Also, any other home machines you'd recommend in the 1-2k bracket?

Thanks,

chris


----------



## HVL87 (Dec 17, 2019)

benoit3000 said:


> Hi @HVL87 - interesting. Thanks for posting. Have you got anywhere further with your thoughts? Also, please may you share the link/code to the SDB discount? I couldn't seem to find this.
> 
> re my own thought process... MaraX looks a well thought out and decent bit of kit, but I'm not sure if it is enough of an upgrade from my SDP (which is still producing some good coffee) in terms of features to justify dropping >£1k on it (as id probs want to customise the wood, and grab a naked PF for it...taking it to 1100-1200).
> 
> ...


 I believe the sage discount code is no longer valid but could be found in the deals section on the forum.

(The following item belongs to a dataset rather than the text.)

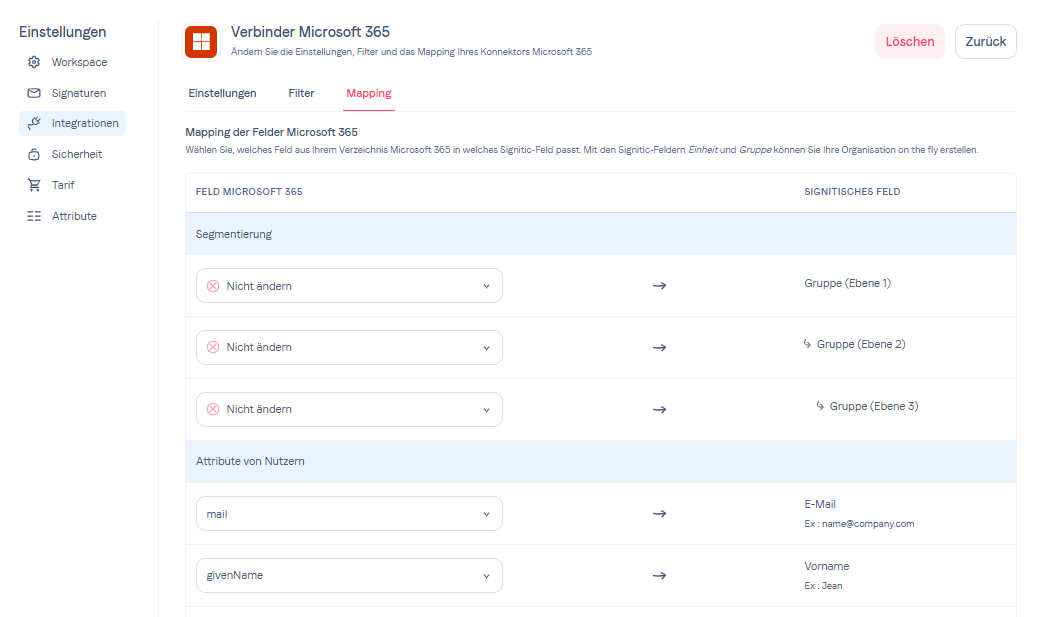The width and height of the screenshot is (1047, 617).
Task: Click the Microsoft 365 connector logo
Action: click(x=202, y=42)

https://www.coffeeforums.co.uk/topic/55674-25-off-sage-appliances/?do=embed

I am no longer considering the MaraX for two reasons. Firstly it doesn't really seem suitable for making consecutive milk based drinks (3-4) whilst maintaining a stable temp. You would have to use it as a standard Hx machine and I don't want temperature to be another variable to think about. Also the additional maintenance of an E61 group is not ideal for me, although the Lelit Bianca does look appealing!

I do understand your thought process. Without spending a very large sum of money, there is always going to be a compromise of sorts.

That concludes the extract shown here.